§ **Instructions to follow**: Identify, in the records below, every line where the string "computer" appears, and copy each such line.
╭──
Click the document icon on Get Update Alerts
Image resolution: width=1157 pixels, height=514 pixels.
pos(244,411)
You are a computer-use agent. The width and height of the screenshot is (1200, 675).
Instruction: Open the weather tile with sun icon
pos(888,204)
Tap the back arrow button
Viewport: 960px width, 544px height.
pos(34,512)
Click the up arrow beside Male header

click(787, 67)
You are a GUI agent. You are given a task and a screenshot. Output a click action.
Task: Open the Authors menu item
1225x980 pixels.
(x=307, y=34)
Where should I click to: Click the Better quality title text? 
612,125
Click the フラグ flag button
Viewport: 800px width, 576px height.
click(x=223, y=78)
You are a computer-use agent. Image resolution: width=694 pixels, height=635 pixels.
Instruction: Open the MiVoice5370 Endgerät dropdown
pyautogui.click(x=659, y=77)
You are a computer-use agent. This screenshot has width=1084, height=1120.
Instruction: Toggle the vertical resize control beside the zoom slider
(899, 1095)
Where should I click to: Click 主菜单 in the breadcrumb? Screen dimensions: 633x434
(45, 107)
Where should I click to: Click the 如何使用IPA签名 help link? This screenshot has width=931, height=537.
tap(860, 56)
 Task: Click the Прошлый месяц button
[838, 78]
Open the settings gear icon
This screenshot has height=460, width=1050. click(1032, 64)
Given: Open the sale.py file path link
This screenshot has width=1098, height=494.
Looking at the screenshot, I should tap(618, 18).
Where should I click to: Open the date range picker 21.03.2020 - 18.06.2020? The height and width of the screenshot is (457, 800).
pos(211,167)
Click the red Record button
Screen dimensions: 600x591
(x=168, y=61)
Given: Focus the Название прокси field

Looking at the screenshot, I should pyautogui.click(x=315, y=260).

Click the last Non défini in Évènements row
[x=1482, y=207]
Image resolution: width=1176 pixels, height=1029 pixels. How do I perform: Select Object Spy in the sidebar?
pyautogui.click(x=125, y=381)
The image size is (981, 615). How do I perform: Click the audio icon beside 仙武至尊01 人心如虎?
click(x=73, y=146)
╰──
§ **Answer to the problem**:
You are a computer-use agent. The width and height of the screenshot is (1200, 675).
You are a computer-use agent. Image resolution: width=694 pixels, height=635 pixels.
You are a computer-use agent. This screenshot has width=1084, height=1120.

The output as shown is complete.